See more Absorb customer success stories


How to get C-suite on board

Seeing is believing! Here are 3 ways the Absorb community has turned customer education into a revenue and retention engine:

Dura-Line supercharged customer training adoption:  

“Absorb has been an amazing tool to provide custom training experiences and add value for our customers. We have over 3600 accounts that have completed over 13000 mini courses and we're excited to continue for that to grow." Madison Carroll, Global Program Manager, Dura-Line

Addigy created a self-sufficient customer engagement engine:

“With Absorb we are able to let customers purchase training on their own and for others. Previously we had to go through salesforce and create opportunities and complete a deal. This has made training much more accessible.Andrew Porzio, Business Operations Manager, Addigy

Improved adoption for OneCause:

“Thanks to Absorb, OneCause's Customer Education department is taken seriously & given the respect it deserves. Since we made the transition to Absorb from our previous LMS - we have experienced 100%+ increases in the size of our content catalog, the number of active users, and the number of course completions.
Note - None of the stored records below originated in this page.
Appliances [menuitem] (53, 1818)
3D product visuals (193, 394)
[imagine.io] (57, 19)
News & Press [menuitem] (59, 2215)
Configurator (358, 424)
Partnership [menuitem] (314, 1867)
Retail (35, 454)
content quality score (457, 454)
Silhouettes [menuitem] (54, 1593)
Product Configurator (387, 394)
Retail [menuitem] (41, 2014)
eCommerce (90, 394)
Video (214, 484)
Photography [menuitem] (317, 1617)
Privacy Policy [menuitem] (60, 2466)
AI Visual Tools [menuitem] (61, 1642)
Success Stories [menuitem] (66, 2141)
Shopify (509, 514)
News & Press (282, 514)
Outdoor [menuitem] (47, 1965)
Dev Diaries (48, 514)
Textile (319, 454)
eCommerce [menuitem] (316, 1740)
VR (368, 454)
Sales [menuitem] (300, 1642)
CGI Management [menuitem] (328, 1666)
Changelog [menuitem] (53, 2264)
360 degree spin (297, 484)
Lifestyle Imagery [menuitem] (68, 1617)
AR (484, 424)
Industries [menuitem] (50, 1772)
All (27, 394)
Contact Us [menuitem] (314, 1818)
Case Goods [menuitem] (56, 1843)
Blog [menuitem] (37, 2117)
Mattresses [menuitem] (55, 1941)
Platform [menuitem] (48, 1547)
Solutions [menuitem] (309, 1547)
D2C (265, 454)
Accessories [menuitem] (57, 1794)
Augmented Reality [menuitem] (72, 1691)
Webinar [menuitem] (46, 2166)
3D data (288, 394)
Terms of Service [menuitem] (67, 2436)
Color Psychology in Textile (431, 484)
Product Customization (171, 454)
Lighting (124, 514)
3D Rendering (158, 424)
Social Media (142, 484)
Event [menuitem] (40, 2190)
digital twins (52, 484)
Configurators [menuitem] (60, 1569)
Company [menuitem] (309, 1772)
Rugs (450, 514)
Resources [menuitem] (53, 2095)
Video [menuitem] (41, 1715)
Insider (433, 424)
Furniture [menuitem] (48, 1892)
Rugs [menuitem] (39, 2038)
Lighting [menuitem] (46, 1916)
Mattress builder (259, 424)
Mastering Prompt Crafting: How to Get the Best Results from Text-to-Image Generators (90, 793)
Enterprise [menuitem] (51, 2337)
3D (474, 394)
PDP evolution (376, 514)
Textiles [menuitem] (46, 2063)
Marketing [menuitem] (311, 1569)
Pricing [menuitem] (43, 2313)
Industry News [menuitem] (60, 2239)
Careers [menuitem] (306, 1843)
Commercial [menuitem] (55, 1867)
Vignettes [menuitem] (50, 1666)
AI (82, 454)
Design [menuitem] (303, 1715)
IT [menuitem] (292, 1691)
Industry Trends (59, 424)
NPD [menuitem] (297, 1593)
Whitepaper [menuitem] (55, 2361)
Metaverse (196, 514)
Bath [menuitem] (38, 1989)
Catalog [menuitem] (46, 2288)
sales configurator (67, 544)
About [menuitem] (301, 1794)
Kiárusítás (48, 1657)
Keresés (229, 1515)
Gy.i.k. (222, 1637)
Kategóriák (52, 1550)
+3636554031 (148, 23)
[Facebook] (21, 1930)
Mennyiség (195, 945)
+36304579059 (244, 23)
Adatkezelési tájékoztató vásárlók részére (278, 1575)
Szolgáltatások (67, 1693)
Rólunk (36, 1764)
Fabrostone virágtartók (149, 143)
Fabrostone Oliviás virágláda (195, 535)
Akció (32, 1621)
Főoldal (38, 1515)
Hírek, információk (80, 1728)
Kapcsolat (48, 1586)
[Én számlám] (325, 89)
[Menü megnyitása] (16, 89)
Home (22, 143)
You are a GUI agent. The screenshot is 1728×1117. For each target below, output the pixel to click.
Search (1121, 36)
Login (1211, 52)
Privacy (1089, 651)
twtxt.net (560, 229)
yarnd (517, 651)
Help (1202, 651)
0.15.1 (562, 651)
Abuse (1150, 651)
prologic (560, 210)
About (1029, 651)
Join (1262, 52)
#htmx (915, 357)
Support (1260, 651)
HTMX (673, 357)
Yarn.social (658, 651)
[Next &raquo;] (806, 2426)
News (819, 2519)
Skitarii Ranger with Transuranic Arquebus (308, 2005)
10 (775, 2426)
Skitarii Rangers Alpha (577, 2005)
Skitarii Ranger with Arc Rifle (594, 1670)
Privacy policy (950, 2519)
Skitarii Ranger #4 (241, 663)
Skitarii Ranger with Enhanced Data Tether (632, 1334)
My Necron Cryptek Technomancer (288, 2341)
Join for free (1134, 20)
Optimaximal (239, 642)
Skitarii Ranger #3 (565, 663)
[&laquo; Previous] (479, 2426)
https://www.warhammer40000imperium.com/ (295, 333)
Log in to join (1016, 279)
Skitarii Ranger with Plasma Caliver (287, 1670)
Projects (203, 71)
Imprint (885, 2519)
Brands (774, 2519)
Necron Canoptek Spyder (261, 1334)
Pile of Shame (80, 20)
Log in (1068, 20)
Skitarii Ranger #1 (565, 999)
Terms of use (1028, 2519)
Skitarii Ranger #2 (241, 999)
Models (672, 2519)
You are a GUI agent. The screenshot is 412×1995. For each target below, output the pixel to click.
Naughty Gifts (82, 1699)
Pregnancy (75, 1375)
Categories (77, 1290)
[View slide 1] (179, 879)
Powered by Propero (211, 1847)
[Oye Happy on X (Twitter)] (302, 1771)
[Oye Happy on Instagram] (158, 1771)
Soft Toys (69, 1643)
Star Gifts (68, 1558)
We have also eliminated redundant learning systems we were previously using and have unified all internal & external learning in a single place." Brandon Celentano, Senior Customer Education Specialist, OneCause

Hey ChatGPT, what’s next for customer segmentation?

If there’s one topic that came up the most at the Absorb Summit, it’s how AI is making optimizing customer education across the lifecycle much easier. As John Leh said, it’s both here and coming at the same time. Features like personalization and generated content are helping customers work faster to better segment and communicate with buyers and influencers.

If you take away one lesson from the importance of segmentation, it should be to take a multi-departmental approach to your customer education. This means proving that customer education works at every stage of the customer lifecycle, starting small, demonstrating ROI, and then scaling the segmented content with our tips and tricks. By showing that education delivers measurable results, such as increased customer loyalty or enhanced product adoption, securing your future budget becomes easier.